Gedenken: Eine Linde für die Toten

Am Gedenktag für verstorbene Drogenabhängige pflanzt die Aidshilfe eine Linde am Oranienplatz. Gegen den bundesweiten Trend sinkt in Berlin die Zahl der Opfer.

Die weißen Lufballons sind mit Helium gefüllt und mit bunten Zetteln gehaftet. Darauf steht: "21. Juli Gedenktag für Drogenopfer". Rund 70 Menschen haben sich am Montag am Kreuzberger Oranienplatz um eine kleine Linde versammelt: zu einer Gedenkfeier, die der Initiativkreis 21. Juli gemeinsam mit der Aidshilfe, dem Notdienst Berlin, den Vereinen JESBerlin und Fixpunkt organisiert hat.

Zum Gedenken an die Drogentoten hat der Initiativkreis eine Linde gepflanzt, an der eine Tafel hängt. Mit diesem "Lebensbaum" solle ein Zeichen gesetzt werden, sagt Dirk Schäffer von der Deutschen Aidshilfe. Gesundheitssenatorin Katrin Lompscher (Linke) ergänzt, als sie die Tafel enthüllt: "Jeder Mensch der am Konsum von Drogen stirbt, ist einer zuviel." Notwendig sei ein gut ausgebautes Hilfesystem, um Wege aus der Abhängigkeit zu finden, Alternativen aufzuzeigen und die Menschen zu befähigen, neue Perspektiven zu entwickeln.
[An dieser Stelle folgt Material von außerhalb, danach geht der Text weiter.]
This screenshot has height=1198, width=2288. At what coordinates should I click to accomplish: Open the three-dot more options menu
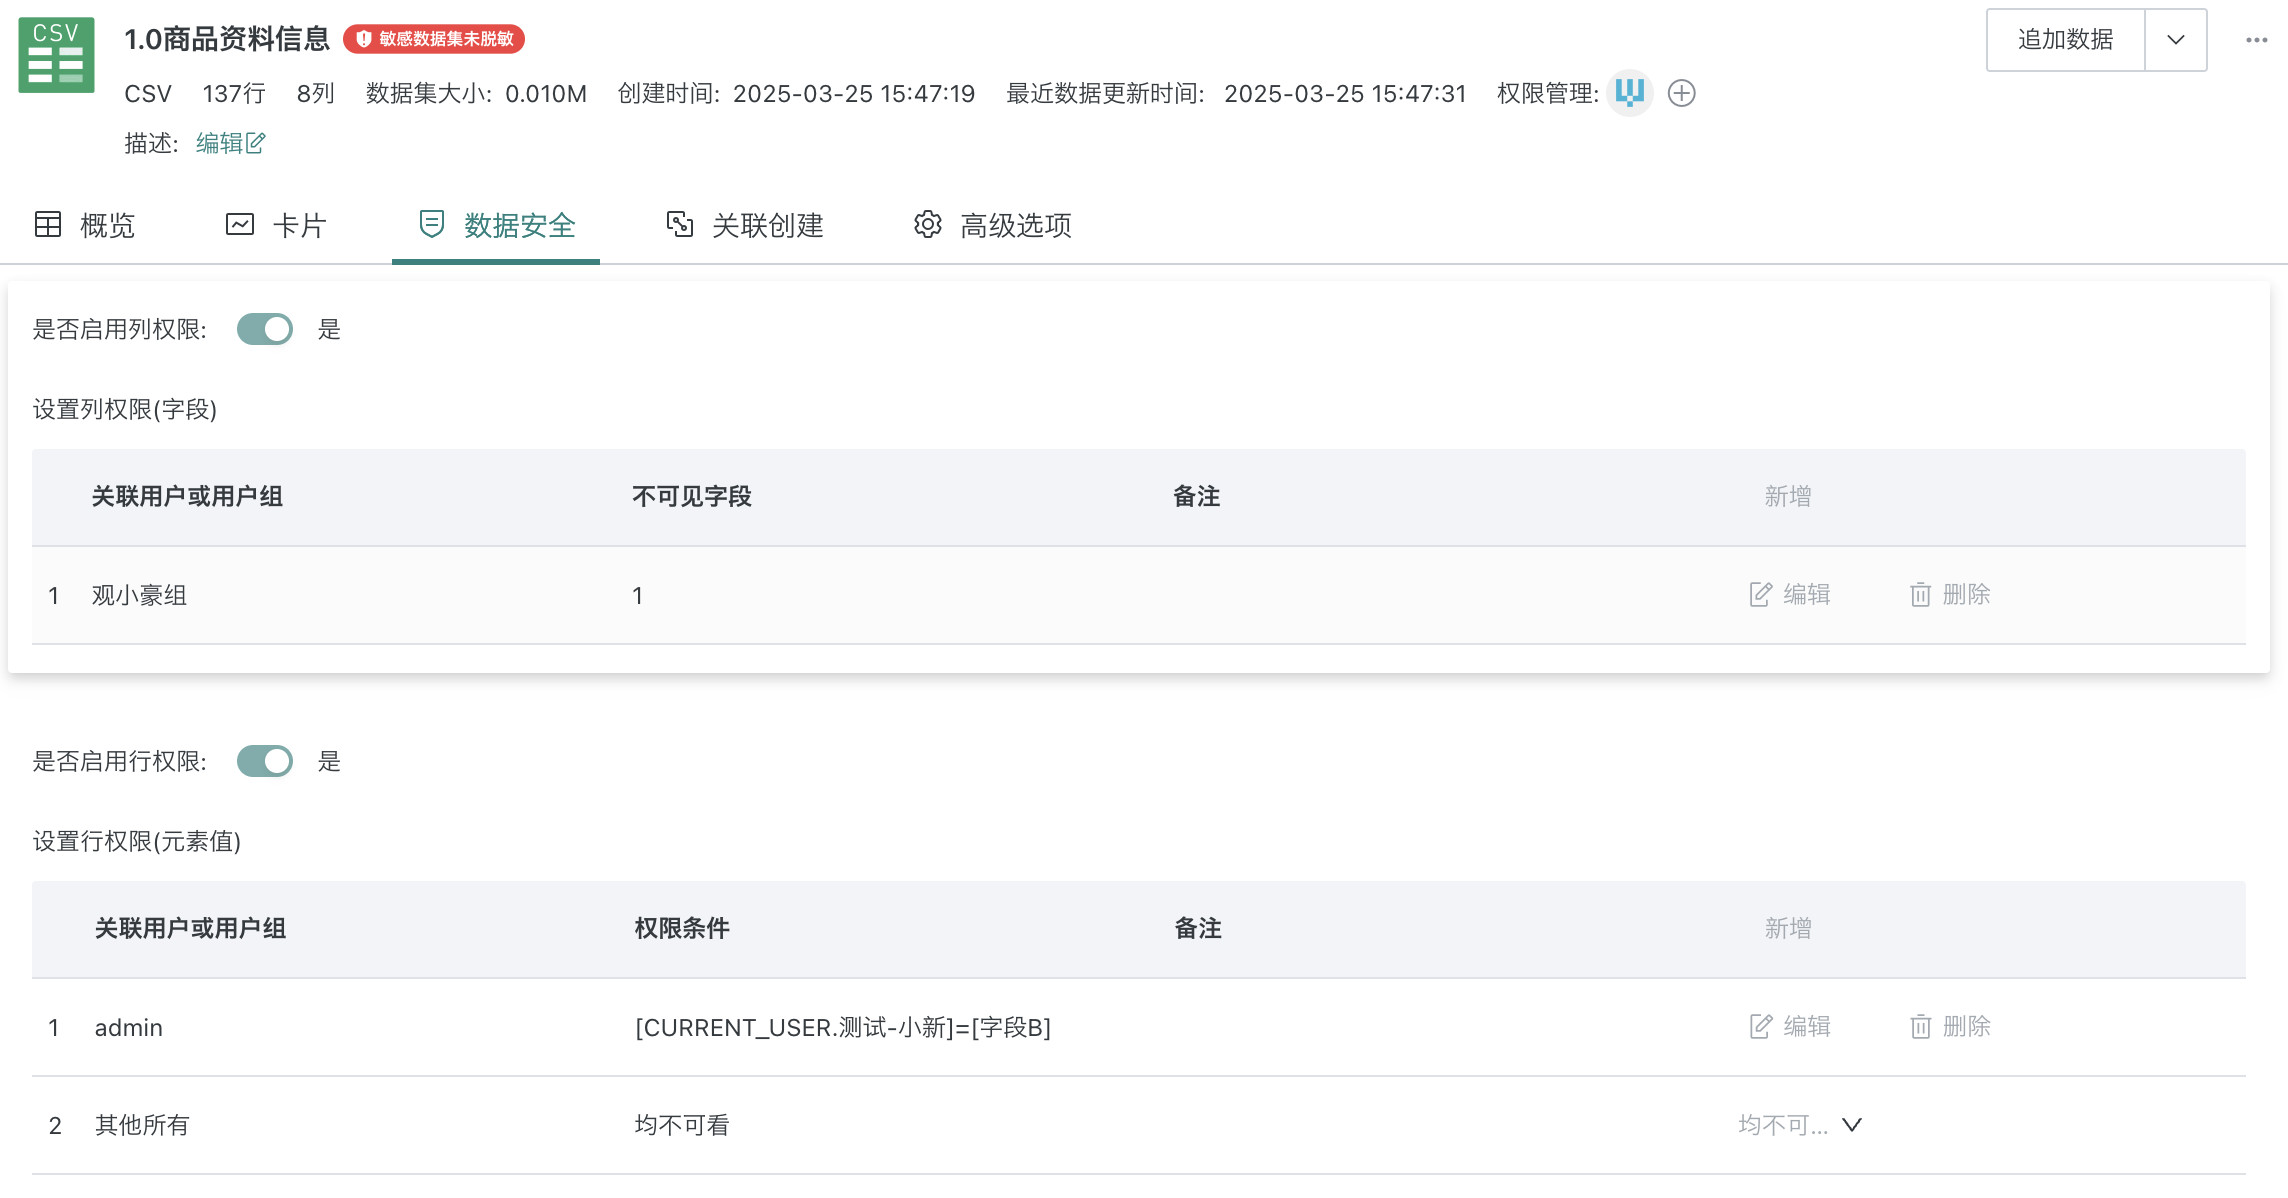[x=2256, y=40]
In Berlin gebe es dazu unter anderem "niedrigschwellige Hilfen" wie Kontaktläden, Drogenkonsumräume, Übernachtungseinrichtungen und "Streetwork". Zu den Angeboten zähle auch die Substitution mit Methadon.

Ingo Michels, Leiter der Geschäftsstelle der Drogenbeauftragten der Bundesregierung, weist in seiner Rede darauf hin, das bundesweit die Zahl der Drogentoten wieder ansteigt, nachdem sie in den sechs Jahren zuvor gesunken war. Im Jahr 2006 gab es 1.296 Drogentote. Im vergangenen Jahr wurden 1.394 Drogentoten gemeldet. Im Gegensatz dazu sei die Zahl der Drogentoten in Berlin aber immerhin wieder um 8,7 Prozent gesunken, ergänzt Michels - von 173 Drogenopfern auf 158. Das läge an den gut ausgebauten Drogenkonsumräumen, lobt er. Dort können die Abhängige unter medizinischer Aufsicht iniziieren und weiterführende Hilfe annehmen. Vergangenes Jahr ist die Substitionsbehandlung von drei Tausend Abhängigen beansprucht worden. In seiner Ansprache bei der Gedenkfeier ruft Michels zu "Mut zur Betroffenheit" auf, denn "die Betreuungssysteme in Berlin bieten gute Angebote für Aussteiger". Laut Michels sterben an Drogen vor allem Ältere, die seit vielen Jahren konsumieren. Ihr Durchschnittsalter beläuft sich auf 40 Jahre. Besonders in Bayern ist die Zahl der Drogentoten um 27 Prozent gestiegen.

Bundesweit haben am Montag in mehr als 40 Städten Gedenkveranstaltungen stattgefunden. Der Gedenktag wird seit 1998 begangen. Er hat sich von einer Veranstaltung mit kommunalem Charakter zum größten bundesweiten Gedenk-, Protest- und Aktionstag für Drogenkonsumenten entwickelt.

Nach den Reden am Oranienplatz lassen die Teilnehmer der Gedenkfeier die Luftballons zum Himmel steigen. Im Hintergrund läuft Musik: "Berlin ist öde und dunkel ohne dich".